Horse-drawn tramroads were built to transport coal mined at Swannington and Coleorton to the canal wharf at Thringstone Bridge, and once at the Nanpantan terminus the coal was re-loaded on to a further stretch of tramroad to take it to the main navigation at Loughborough. These railroads are said to have been the first in the world to use the standard gauge, and a deep cutting left by one of its branches can still be found in the field at the back of the Glebe Road housing estate in Thringstone.

The cost of three transhipments of coal between trucks and barges meant that the Leicestershire pits were still unable to compete with their Derbyshire rivals and in February 1799 the canal's feeder reservoir at Blackbrook burst its banks following exceptionally severe frosts, causing much damage to the canal and surrounding countryside.

That proved to be the last straw for the Leicestershire coal-owners and the getting of coal hereabouts was to remain a modest concern until the arrival of the Leicester and Swannington Railway some thirty years later.

The expansion of the local coal-mining industry from around 1830 onward had a big impact on population. The population of Thringstone in 1801 was 901. This had grown to 1,298 by 1851, of which some 52% were non-native to the village, having migrated here from other areas. The coal-mining era came to an end in North West Leicestershire during the 1980s.

==Bauble cottage industry==
Thringstone was once the centre of another industry unique to this part of Leicestershire, and which still leaves its mark in the name of 'Bauble Yard'. Bauble was the local term for a variety of alabaster ornaments, some manufactured by John Tugby in around 1850 at Pegg's Green, which was then in Thringstone parish. The alabaster came from Derbyshire. Another bauble firm was Peters and Son, who came to Thringstone from Coleorton in 1870 and set up their works in what became the "Bauble Yard". They also kept the Star Inn on Main Street. They made plates, jugs, views, egg-cups and other trinkets which were sold at the local monastery. Others were exported to America and some sold at fairs and at the seaside and the industry flourished for some years. It eventually came to an end around 1900 in the face of cheap imports from the European continent.

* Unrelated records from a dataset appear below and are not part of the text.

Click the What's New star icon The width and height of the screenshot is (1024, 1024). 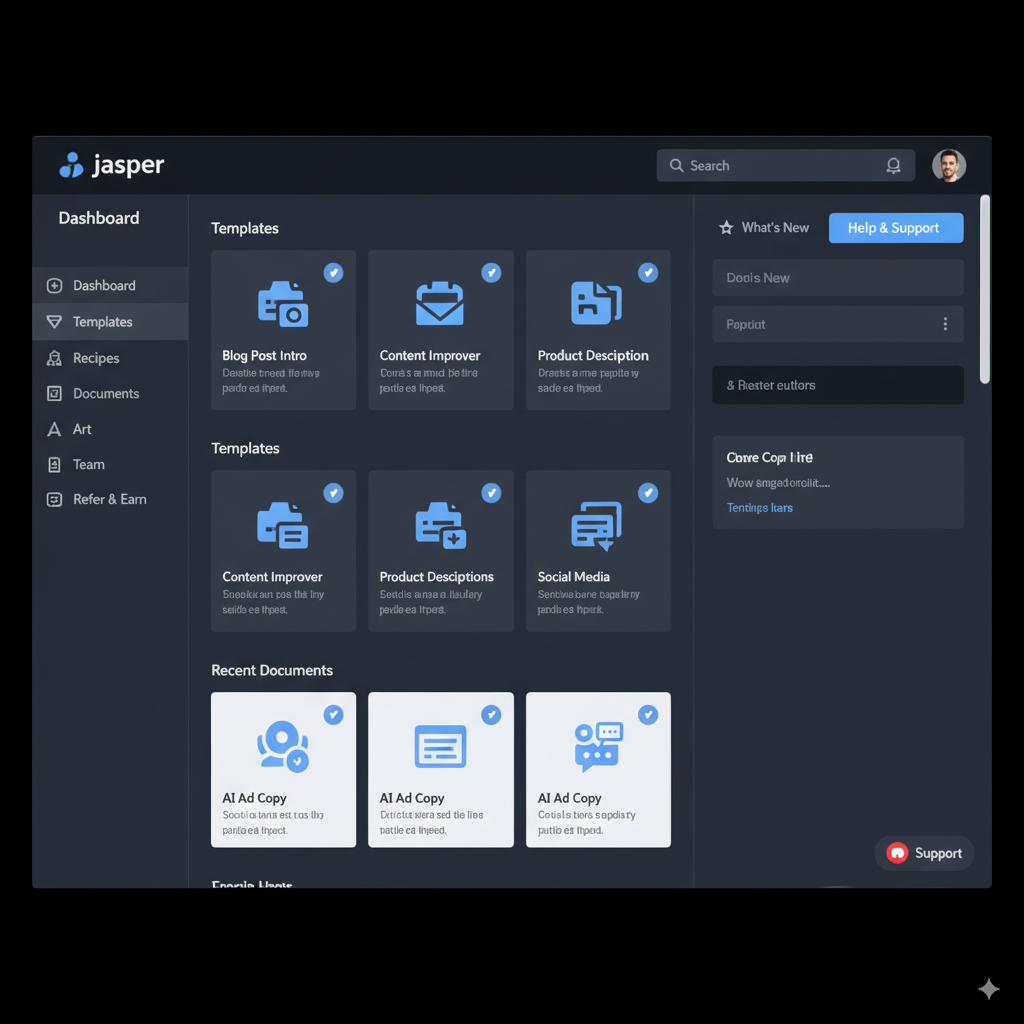(x=726, y=228)
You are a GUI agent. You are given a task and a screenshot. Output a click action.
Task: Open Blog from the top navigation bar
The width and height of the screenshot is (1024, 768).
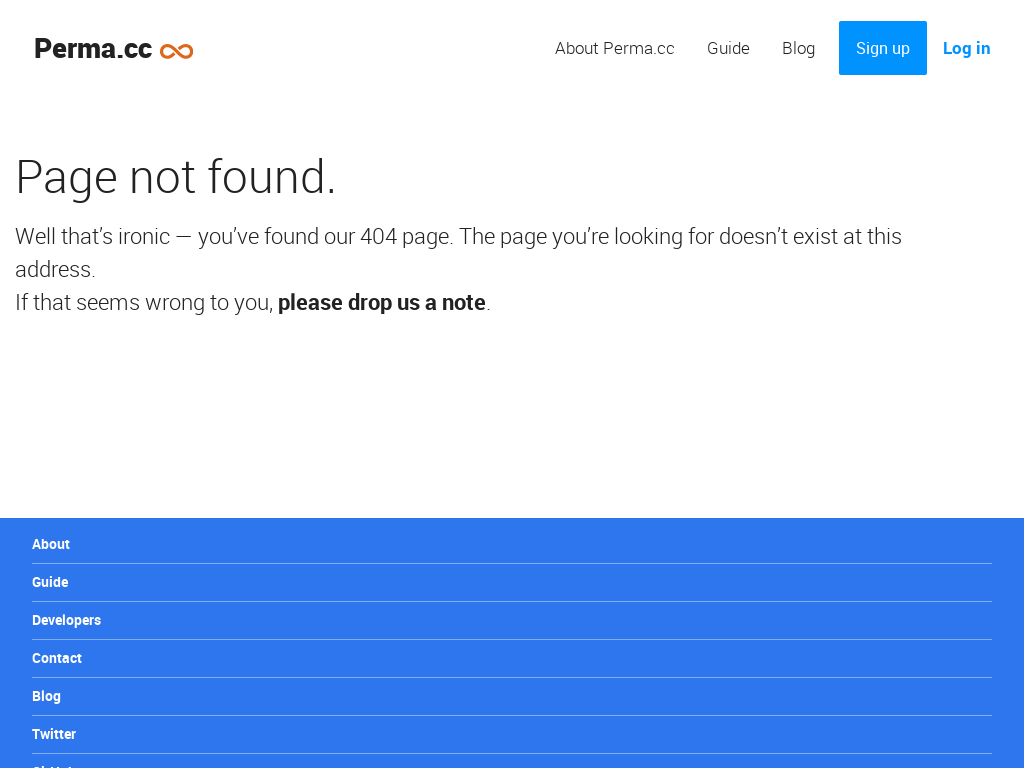[x=799, y=48]
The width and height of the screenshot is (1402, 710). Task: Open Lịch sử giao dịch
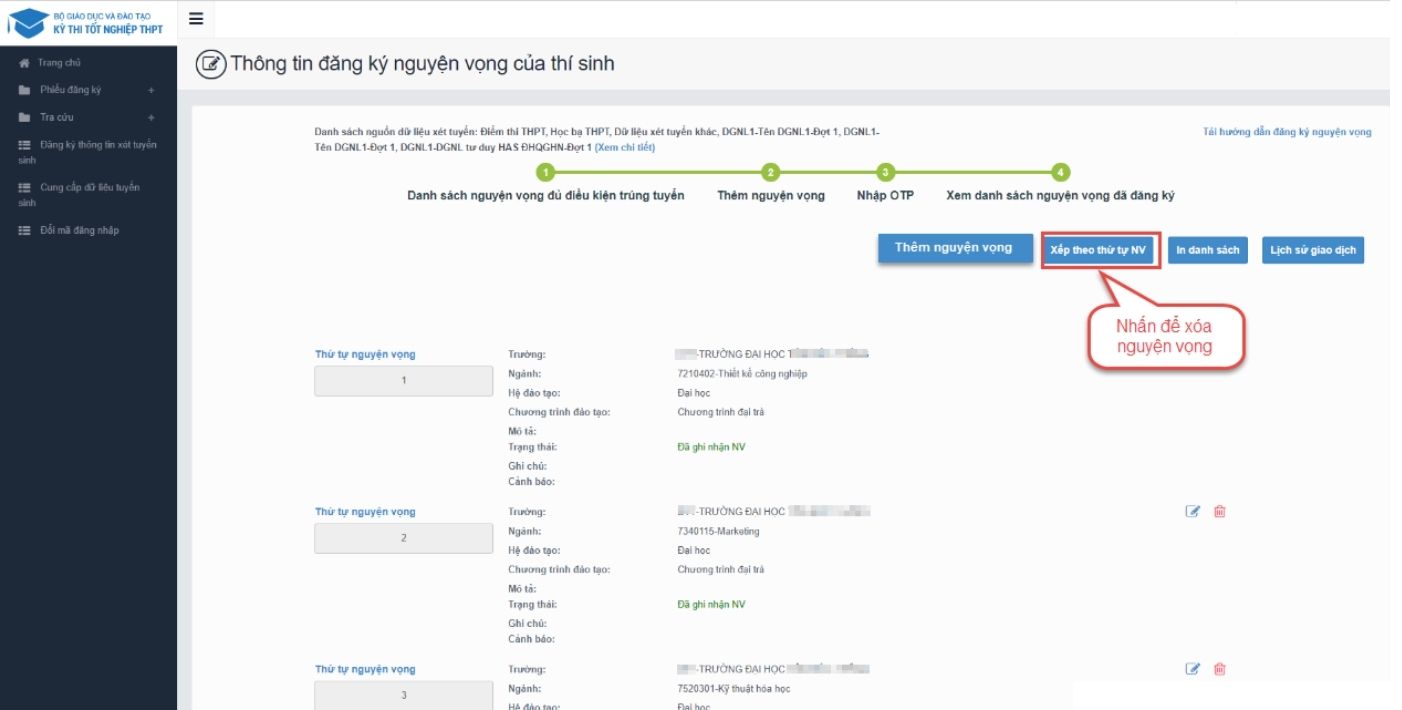point(1312,250)
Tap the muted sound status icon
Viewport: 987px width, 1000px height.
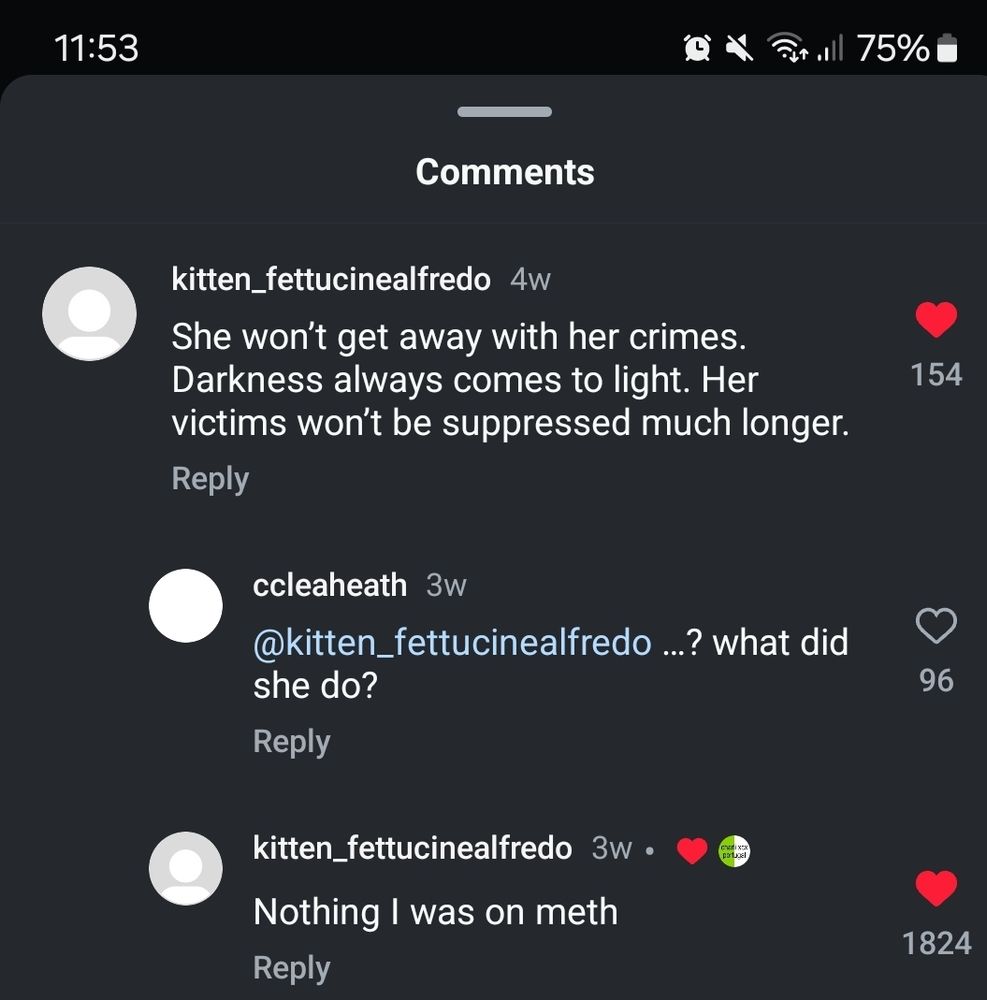[740, 47]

==Saint Andrew's Parish Church==
Saint Andrew's Church is a small cruciform structure built in 1862 entirely from Charnwood Forest stone in the Early English style. The building was designed by James Piers St Aubyn (1815–1895) and has an unusual plan, consisting of a broad nave with shallow transepts and a round-ended sanctuary, with a round-ended vestry on its north side. A small bell-cote containing one small bell sits at the western end of the nave roof and a south porch was added in 1911, in memory of the first vicar, Edwin Samuel Crane, MA, designed by Thomas Ignatius McCarthy of Coalville.

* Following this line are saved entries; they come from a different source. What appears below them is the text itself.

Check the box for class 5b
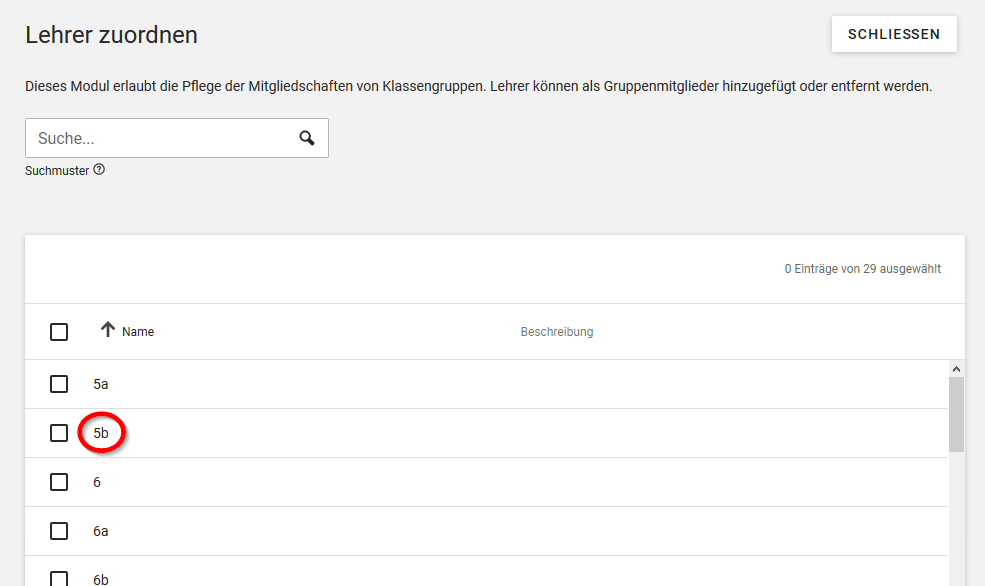The image size is (985, 586). [59, 433]
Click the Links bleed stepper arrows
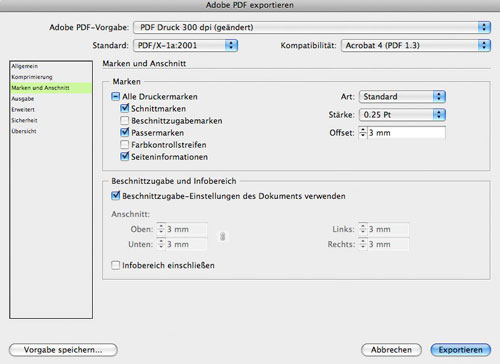The width and height of the screenshot is (500, 364). [x=363, y=229]
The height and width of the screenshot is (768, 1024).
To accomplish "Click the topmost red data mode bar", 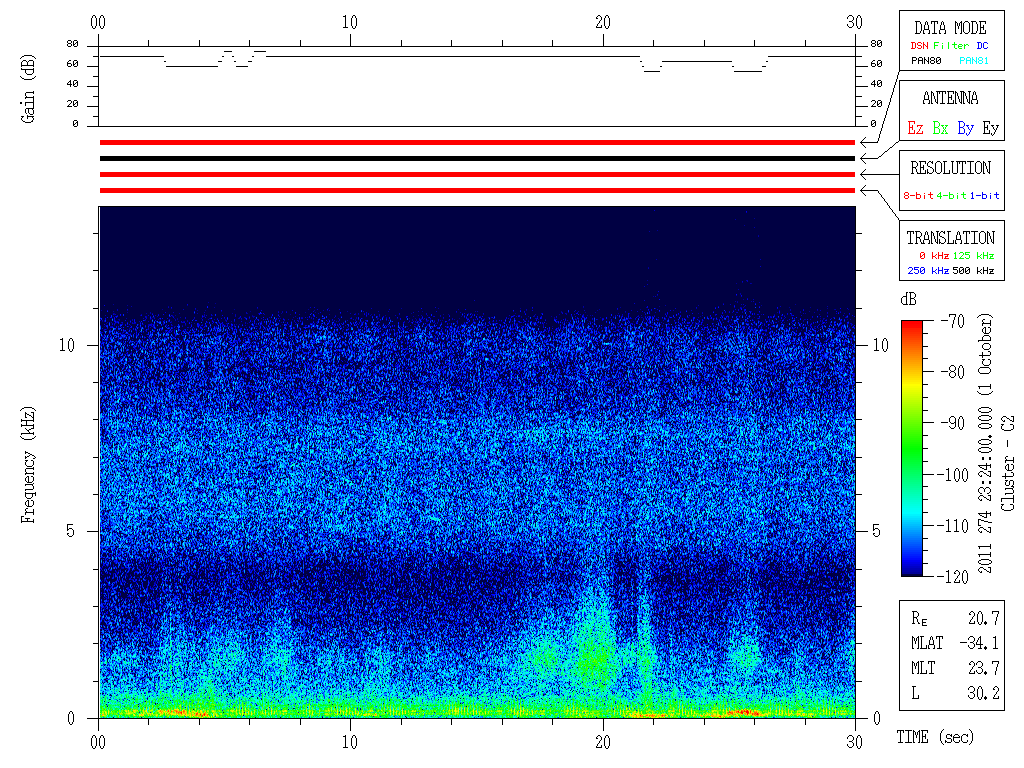I will [x=477, y=142].
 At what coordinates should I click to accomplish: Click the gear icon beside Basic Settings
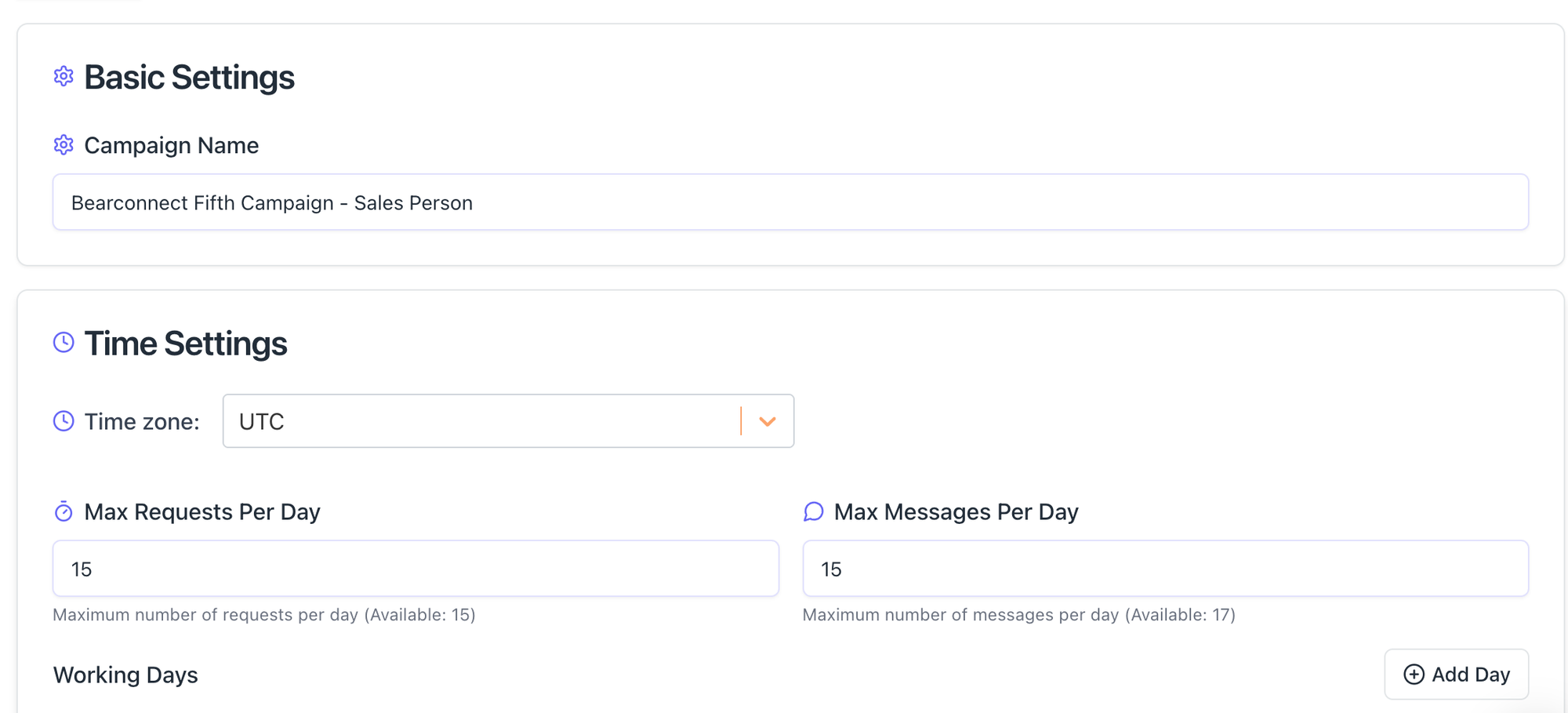click(x=64, y=76)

The church was paid for by grants and public subscription, zealously elicited by Francis Merewether, MA (Vicar of Whitwick and Rector of Coleorton) and cost £750 12s, building work being undertaken by the firms of Messrs William Beckworth of Whitwick and Elliott of Ashby-de-la-Zouch/Burton. Merewether was a theologian of markedly low church views who preached and wrote prolifically against Ambrose de Lisle's Roman Catholic mission and was incensed by such developments as the founding of Mount Saint Bernard Monastery in his parish and the opening of a Roman Catholic day school at Turry Log, within the township of Thringstone, in 1843. There can be little doubt that, quite apart from the rapid population growth that affected the area following the opening of large collieries, Merewether was motivated to build the church (and also a school) to help counteract the perceived papist revival. Merewether - along with Sir G H Beaumont (ninth Baronet of Coleorton Hall) - was the chief benefactor of Saint Andrew's Church, each donating £100.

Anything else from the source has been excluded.